Colored in crimson, aged in red-wine barrels and soaked in sour cherry deliciousness—what more could you ask for? A seductive member of Goose Island’s now famed ‘Three Sisters’ group, Madame Rose is one of the brewery’s elusive bottled wild ales that tantalizes and plays with our taste buds from start to finish.

Joining Juliet and Lolita to form the treacherous Three Sisters trio, Madame Rose is expressive and outspoken, pouring on the tart wild ale fun you’ve come to expect from Belgian krieks or Flanders red ales. As sexy and refined as the packaging is, enough already, let’s crack open a bottle of the 2012 vintage to see what’s inside.

Goose Island Madame RoseAfter popping open a chilled 22 ounce bomber, Madame Rose cascades into the glass like a slinky red dress, coating the vessel in a dark cherry color with bright golden hues dancing in the sunlight. A crop of bubbly white head perks up, only to dissolve into a few wisps of film and some spotty lacing.

Now that I’m done drinking with my eyes, let’s take this one step further. Breathe into a swirling combination of sweet and sour scents, punctuated by bushels of cherries and ripe fruit skins. Oak and red wine lurk underneath with Belgian yeast and earth.

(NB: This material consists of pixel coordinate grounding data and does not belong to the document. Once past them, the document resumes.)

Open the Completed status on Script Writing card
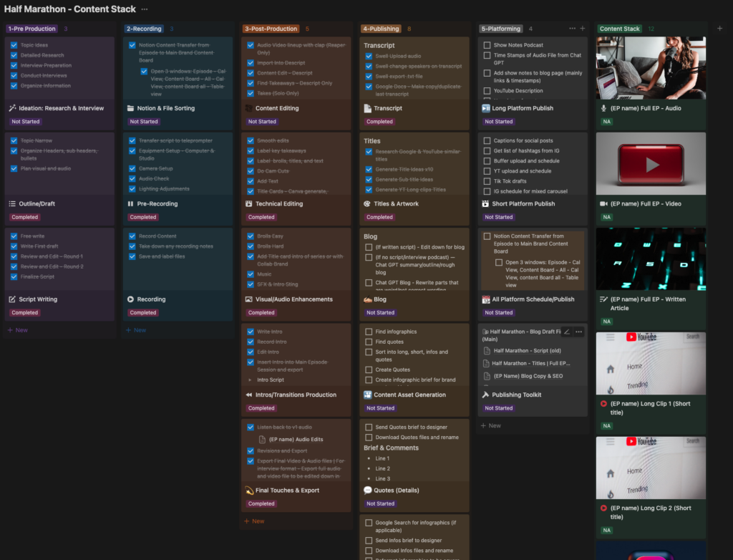Screen dimensions: 733x560 (x=24, y=313)
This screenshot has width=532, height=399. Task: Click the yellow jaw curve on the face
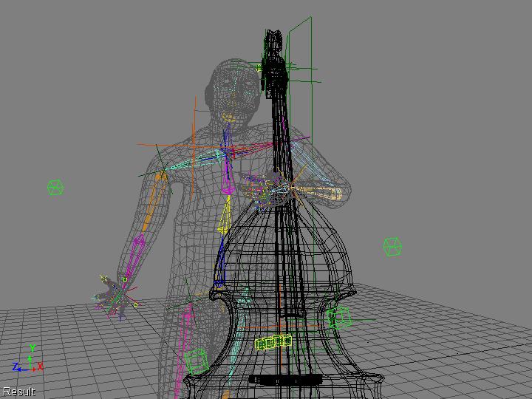228,117
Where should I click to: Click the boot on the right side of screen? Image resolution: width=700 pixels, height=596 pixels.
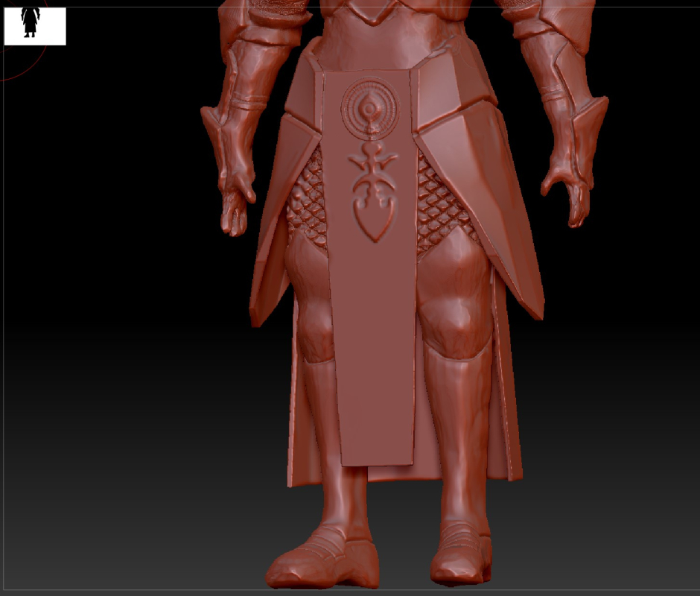[462, 555]

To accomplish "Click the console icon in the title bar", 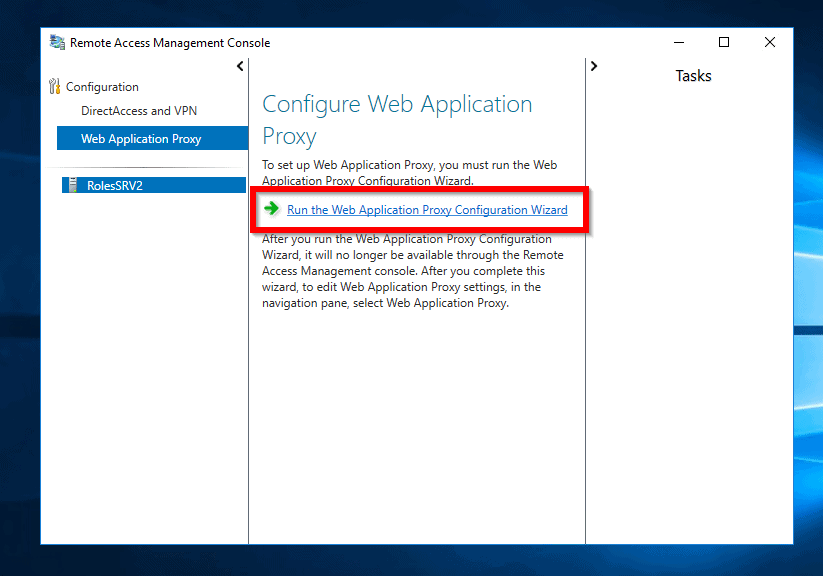I will tap(56, 41).

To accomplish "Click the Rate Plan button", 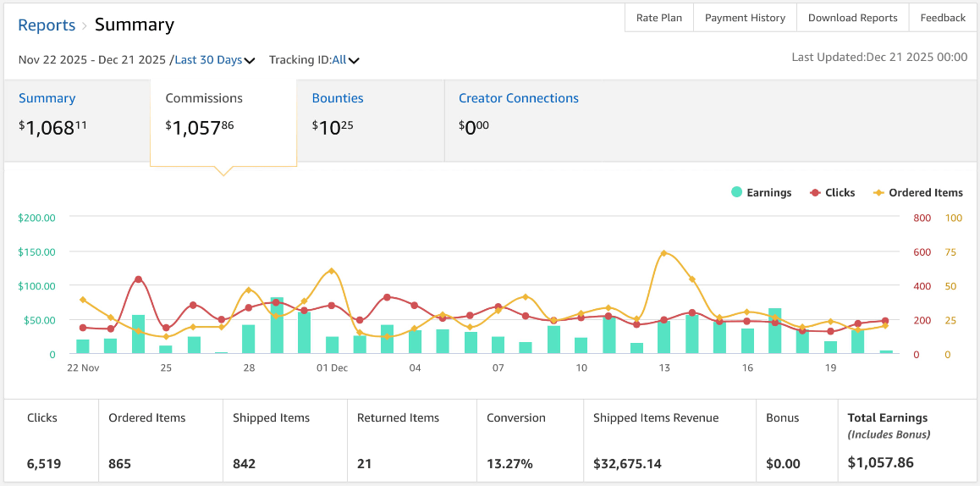I will (x=658, y=18).
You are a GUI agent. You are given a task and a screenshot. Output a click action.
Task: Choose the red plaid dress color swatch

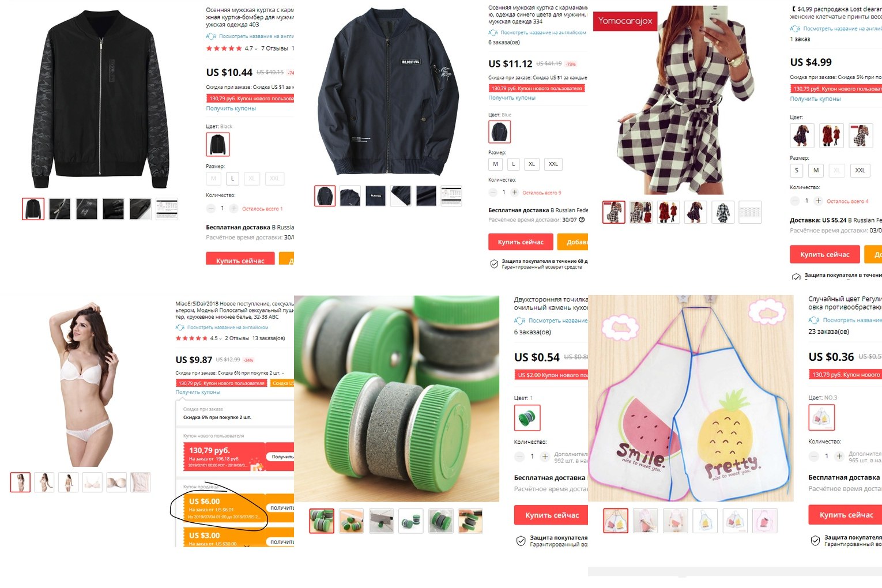click(x=831, y=135)
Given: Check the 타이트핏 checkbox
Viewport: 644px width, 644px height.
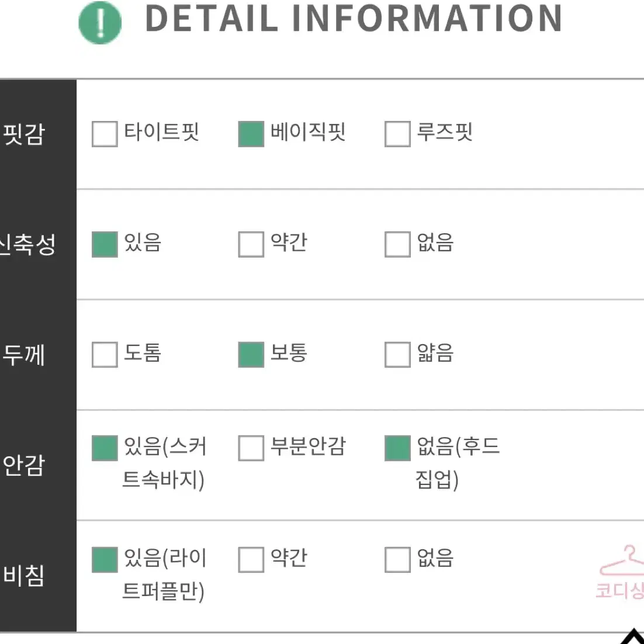Looking at the screenshot, I should tap(105, 134).
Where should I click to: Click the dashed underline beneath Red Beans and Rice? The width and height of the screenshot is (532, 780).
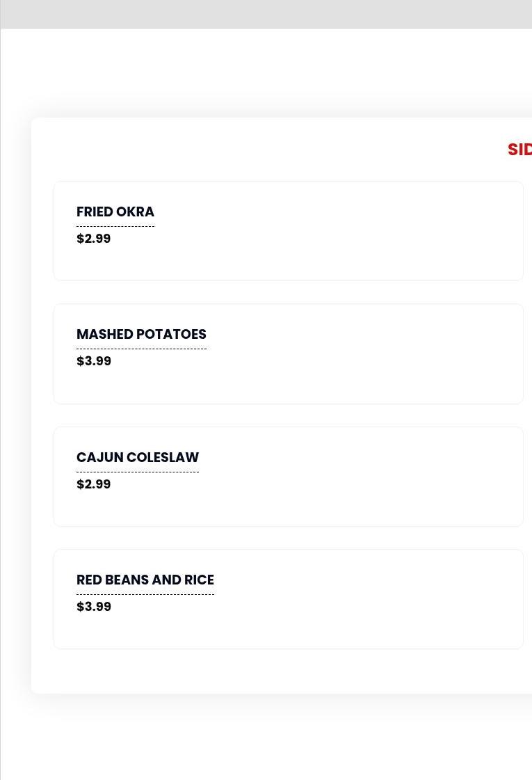click(145, 594)
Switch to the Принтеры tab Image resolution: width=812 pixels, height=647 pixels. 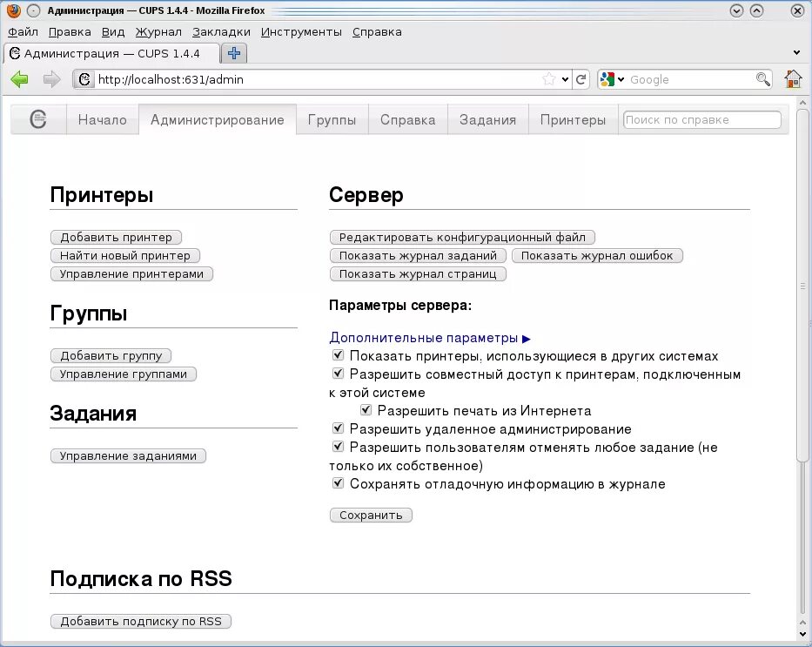(x=573, y=119)
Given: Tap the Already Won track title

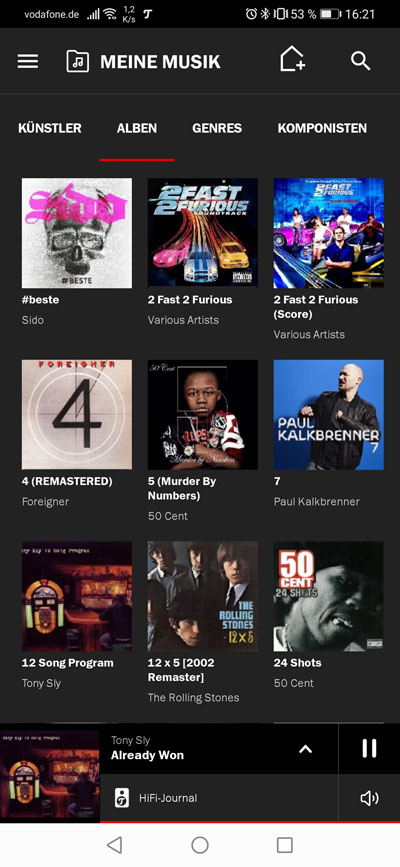Looking at the screenshot, I should click(x=147, y=755).
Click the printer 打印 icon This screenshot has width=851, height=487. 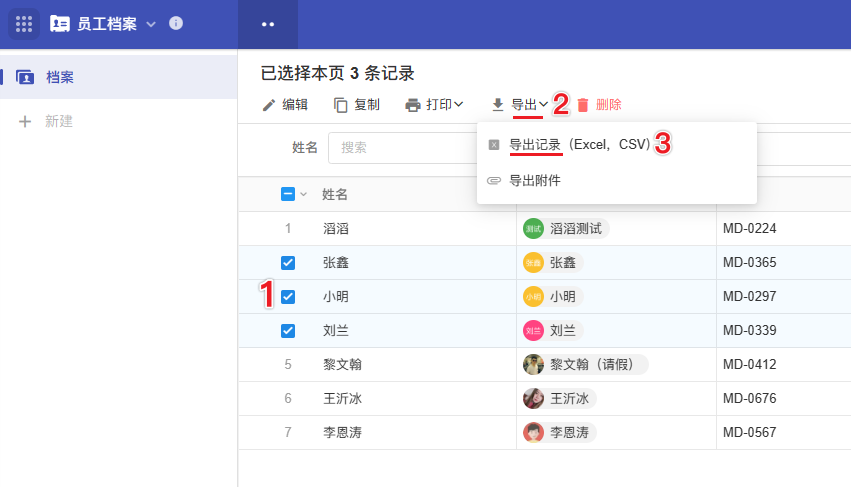point(413,105)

Madame Rose skirts the line between puckering sourness and pleasantly tart, seemingly aiming to keep both the seasoned sourheads and newbies stoked at the same time. The cherries deliver a blast of flavor like stepping on a wild ale landmine, softened by the wine barrels, oak and funky Belgian yeast. Continue to search deeper and unearth mild malted sweetness topped with ripe fruit skins.

Being an unabashed sour, wild ale and lambic fiend, Madame Rose hits the nail on the head, delivering plenty of great cherry and red wine flavor without becoming too acidic or sweet. At 7.1% abv, it’s higher than more traditional Belgian sours, but not quite high enough where it interferes with the flavors.

While this is still a limited release, Goose Island’s production and distribution footprint is dramatically larger than most other breweries creating beers of this ilk, making it easier to locate than something from Russian River or Cantillon. For added fun, search out the other two wild ale temptresses, Juliet (blackberry sour) and Lolita (raspberry sour) so you can get down with the whole group.